Het standpunt van appellant dat de (verzekerings)artsen bij hun beoordeling te veel waarde hebben gehecht aan de rapporten van de psychiater van Psyon wordt niet gevolgd. In het rapport van Psyon van 29 november 2018 staat dat twee gesprekken met appellant hebben plaatsgevonden, die beide ongeveer een uur hebben geduurd. Het rapport bevat een omschrijving van de voorgeschiedenis, de actuele klachten, het dagverhaal, de intoxicaties en het medicatiegebruik. Ook blijkt uit het rapport dat een symptoomvalidatietest is afgenomen. De psychiater heeft gemotiveerd uiteengezet waarom zij de door de behandelaar gehanteerde diagnose PTSS niet kan bevestigen en van mening is dat bij appellant sprake is van een ongespecificeerde aanpassingsstoornis. Zij heeft ook toegelicht dat er aanwijzingen zijn voor een stoornis in het middelengebruik maar dat zij onvoldoende betrouwbare informatie heeft om zich uit te spreken over de ernst daarvan. Voor de stelling van appellant dat de psychiater bevooroordeeld was en hem niet serieus nam, zijn geen aanwijzingen. Het rapport van Psyon van 29 november 2018 is daarom terecht in de beoordeling betrokken. Verder is nog van belang dat de verzekeringsarts bezwaar en beroep in haar rapport van 24 mei 2019 heeft toegelicht dat uit de door haar afgenomen anamnese en de in bezwaar overgelegde informatie blijkt dat op de datum in geding sprake was van forse verslavingsproblematiek. Ook bleek bij het onderzoek in bezwaar meer angstproblematiek (PTSS/paniekstoornis) aanwezig te zijn dan bij het onderzoek in de primaire fase. De verzekeringsarts bezwaar en beroep heeft daarom de beperkingen, die door de primaire arts waren vastgesteld op basis van het rapport van Psyon van 29 november 2018 en haar eigen bevindingen bij onderzoek, aangescherpt. Het rapport van Psyon van 26 maart 2019 is opgesteld op verzoek van de werkgever van appellant. Het Uwv heeft ter zitting bevestigd dat het dit rapport niet in zijn beoordeling heeft betrokken.

▶ [Materiaal]
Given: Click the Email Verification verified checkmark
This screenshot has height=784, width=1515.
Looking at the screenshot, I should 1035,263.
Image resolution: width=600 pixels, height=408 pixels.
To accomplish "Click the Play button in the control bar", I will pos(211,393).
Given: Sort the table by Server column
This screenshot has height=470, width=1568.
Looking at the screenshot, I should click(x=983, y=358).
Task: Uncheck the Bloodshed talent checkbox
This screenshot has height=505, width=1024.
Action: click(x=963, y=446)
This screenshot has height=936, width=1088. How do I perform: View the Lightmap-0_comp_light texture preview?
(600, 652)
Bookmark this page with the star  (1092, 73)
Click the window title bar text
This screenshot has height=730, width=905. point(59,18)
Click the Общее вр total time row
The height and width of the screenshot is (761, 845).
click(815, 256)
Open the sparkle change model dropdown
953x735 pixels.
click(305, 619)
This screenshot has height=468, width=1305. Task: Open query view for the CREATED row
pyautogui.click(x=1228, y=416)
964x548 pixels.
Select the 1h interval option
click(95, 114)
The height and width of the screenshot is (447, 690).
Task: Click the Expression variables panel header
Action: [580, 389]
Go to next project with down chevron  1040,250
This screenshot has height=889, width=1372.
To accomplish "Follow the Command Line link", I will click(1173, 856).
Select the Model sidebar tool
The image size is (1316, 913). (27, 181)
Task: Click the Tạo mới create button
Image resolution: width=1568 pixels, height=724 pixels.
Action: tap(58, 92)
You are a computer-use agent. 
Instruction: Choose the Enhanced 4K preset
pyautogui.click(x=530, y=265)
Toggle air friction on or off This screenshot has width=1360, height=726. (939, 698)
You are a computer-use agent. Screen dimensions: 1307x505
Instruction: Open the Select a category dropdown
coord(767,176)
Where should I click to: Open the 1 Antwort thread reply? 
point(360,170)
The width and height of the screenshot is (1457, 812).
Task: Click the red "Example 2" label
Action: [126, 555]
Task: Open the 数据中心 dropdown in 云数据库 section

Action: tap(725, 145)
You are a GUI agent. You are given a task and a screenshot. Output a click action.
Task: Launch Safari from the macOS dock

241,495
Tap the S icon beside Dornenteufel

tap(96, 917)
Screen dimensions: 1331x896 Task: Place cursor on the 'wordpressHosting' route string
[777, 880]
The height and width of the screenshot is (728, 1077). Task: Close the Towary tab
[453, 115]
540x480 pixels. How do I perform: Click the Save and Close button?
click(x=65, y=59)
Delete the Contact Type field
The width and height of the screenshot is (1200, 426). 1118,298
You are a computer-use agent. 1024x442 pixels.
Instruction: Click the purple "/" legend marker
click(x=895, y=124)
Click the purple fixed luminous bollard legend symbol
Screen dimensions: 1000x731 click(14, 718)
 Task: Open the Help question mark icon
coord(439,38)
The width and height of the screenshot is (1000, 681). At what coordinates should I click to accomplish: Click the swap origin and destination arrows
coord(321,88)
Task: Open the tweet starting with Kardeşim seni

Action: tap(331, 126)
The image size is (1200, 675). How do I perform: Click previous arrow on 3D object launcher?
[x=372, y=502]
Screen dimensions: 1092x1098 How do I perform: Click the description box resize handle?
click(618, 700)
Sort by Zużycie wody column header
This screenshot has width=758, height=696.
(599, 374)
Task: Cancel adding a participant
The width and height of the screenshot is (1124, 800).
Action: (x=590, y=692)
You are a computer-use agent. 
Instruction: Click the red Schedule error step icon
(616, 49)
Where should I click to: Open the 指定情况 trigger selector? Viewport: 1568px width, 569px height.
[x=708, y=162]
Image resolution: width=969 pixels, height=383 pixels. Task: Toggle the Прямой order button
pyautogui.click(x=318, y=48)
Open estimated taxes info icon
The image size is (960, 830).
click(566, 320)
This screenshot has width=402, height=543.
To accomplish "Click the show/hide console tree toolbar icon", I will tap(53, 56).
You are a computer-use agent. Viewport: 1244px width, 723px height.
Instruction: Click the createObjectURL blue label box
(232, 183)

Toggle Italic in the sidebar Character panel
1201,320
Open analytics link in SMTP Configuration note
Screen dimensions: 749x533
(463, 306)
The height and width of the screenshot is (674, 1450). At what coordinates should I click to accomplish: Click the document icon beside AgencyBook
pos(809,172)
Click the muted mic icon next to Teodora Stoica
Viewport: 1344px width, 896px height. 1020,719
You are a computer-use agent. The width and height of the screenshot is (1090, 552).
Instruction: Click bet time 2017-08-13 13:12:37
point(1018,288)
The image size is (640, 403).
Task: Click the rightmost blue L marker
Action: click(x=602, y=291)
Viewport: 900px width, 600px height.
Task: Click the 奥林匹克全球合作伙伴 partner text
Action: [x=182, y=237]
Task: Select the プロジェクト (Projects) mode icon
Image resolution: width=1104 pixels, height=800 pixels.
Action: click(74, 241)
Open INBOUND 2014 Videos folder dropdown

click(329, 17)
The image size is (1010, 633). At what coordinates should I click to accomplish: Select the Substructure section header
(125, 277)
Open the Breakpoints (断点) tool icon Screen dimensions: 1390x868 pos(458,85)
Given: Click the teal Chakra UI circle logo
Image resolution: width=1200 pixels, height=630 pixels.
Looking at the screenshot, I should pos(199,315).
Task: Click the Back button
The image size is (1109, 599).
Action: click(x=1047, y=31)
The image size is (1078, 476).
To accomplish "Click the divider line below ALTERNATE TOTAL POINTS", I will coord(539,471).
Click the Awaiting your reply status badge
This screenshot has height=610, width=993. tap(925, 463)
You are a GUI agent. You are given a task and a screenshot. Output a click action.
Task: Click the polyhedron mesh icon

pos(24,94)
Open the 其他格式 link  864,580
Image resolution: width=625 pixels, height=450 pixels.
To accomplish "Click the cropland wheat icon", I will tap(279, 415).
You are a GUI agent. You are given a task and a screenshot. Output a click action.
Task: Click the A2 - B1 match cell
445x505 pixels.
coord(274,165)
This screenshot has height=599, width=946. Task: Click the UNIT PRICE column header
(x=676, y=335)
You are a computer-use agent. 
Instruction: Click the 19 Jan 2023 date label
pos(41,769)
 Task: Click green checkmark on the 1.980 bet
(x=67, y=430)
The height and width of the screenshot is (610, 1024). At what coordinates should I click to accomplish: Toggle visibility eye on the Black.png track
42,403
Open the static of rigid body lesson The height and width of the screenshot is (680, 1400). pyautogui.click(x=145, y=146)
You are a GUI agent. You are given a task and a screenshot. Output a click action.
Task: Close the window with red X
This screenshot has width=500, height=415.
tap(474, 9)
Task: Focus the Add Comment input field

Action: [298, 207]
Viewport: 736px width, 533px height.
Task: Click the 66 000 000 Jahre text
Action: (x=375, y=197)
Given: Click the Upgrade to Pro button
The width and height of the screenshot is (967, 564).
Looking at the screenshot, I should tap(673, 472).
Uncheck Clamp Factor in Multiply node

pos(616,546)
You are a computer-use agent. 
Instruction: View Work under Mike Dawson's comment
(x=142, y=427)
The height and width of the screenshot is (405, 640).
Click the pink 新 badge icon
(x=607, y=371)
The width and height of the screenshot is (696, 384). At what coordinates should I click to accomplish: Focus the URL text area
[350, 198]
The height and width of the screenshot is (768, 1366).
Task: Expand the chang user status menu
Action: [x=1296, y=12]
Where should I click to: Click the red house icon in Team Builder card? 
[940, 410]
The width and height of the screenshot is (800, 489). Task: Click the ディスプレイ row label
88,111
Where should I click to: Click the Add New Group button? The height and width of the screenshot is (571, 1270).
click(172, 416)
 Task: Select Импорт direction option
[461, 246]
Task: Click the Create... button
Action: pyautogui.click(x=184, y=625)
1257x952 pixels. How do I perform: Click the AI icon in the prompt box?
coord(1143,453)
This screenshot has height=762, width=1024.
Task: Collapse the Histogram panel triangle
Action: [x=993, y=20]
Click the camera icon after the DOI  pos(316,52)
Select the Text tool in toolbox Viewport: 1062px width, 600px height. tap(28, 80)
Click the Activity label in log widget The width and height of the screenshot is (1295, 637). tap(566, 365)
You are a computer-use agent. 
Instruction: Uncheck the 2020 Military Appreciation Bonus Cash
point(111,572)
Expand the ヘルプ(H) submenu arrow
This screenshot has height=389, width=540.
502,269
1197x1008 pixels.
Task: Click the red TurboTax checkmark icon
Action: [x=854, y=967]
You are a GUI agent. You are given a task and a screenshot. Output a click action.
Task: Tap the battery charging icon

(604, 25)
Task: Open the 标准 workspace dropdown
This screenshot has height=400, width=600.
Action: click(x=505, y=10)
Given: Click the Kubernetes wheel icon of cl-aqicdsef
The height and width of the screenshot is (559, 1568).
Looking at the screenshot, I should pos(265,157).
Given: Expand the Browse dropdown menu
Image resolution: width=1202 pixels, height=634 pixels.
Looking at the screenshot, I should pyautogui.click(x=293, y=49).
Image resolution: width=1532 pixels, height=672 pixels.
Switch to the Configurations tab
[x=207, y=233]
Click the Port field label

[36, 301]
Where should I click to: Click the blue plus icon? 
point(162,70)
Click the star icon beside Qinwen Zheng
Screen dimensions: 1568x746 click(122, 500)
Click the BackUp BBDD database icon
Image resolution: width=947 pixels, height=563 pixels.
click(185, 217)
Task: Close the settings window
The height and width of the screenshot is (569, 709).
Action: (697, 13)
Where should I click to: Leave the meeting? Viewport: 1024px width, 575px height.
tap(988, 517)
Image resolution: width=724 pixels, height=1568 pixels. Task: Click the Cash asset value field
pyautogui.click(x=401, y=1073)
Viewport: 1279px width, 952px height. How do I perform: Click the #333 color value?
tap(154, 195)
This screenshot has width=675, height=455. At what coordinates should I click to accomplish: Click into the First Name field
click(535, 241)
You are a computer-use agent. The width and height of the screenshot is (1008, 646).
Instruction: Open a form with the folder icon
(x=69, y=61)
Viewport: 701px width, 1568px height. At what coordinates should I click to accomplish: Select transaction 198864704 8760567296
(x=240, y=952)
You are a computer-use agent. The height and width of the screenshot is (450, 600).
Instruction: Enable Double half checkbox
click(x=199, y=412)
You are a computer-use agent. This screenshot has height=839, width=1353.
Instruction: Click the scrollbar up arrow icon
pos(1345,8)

▶ [Taakomschrijving] Geef het fragment over de beoordeling van de Psyon-rapporten volledig en woord voor woord opnieuw weer. Baseer je uitsluitend op het fragment.

▶ [Verwacht antwoord]
Het standpunt van appellant dat de (verzekerings)artsen bij hun beoordeling te veel waarde hebben gehecht aan de rapporten van de psychiater van Psyon wordt niet gevolgd. In het rapport van Psyon van 29 november 2018 staat dat twee gesprekken met appellant hebben plaatsgevonden, die beide ongeveer een uur hebben geduurd. Het rapport bevat een omschrijving van de voorgeschiedenis, de actuele klachten, het dagverhaal, de intoxicaties en het medicatiegebruik. Ook blijkt uit het rapport dat een symptoomvalidatietest is afgenomen. De psychiater heeft gemotiveerd uiteengezet waarom zij de door de behandelaar gehanteerde diagnose PTSS niet kan bevestigen en van mening is dat bij appellant sprake is van een ongespecificeerde aanpassingsstoornis. Zij heeft ook toegelicht dat er aanwijzingen zijn voor een stoornis in het middelengebruik maar dat zij onvoldoende betrouwbare informatie heeft om zich uit te spreken over de ernst daarvan. Voor de stelling van appellant dat de psychiater bevooroordeeld was en hem niet serieus nam, zijn geen aanwijzingen. Het rapport van Psyon van 29 november 2018 is daarom terecht in de beoordeling betrokken. Verder is nog van belang dat de verzekeringsarts bezwaar en beroep in haar rapport van 24 mei 2019 heeft toegelicht dat uit de door haar afgenomen anamnese en de in bezwaar overgelegde informatie blijkt dat op de datum in geding sprake was van forse verslavingsproblematiek. Ook bleek bij het onderzoek in bezwaar meer angstproblematiek (PTSS/paniekstoornis) aanwezig te zijn dan bij het onderzoek in de primaire fase. De verzekeringsarts bezwaar en beroep heeft daarom de beperkingen, die door de primaire arts waren vastgesteld op basis van het rapport van Psyon van 29 november 2018 en haar eigen bevindingen bij onderzoek, aangescherpt. Het rapport van Psyon van 26 maart 2019 is opgesteld op verzoek van de werkgever van appellant. Het Uwv heeft ter zitting bevestigd dat het dit rapport niet in zijn beoordeling heeft betrokken.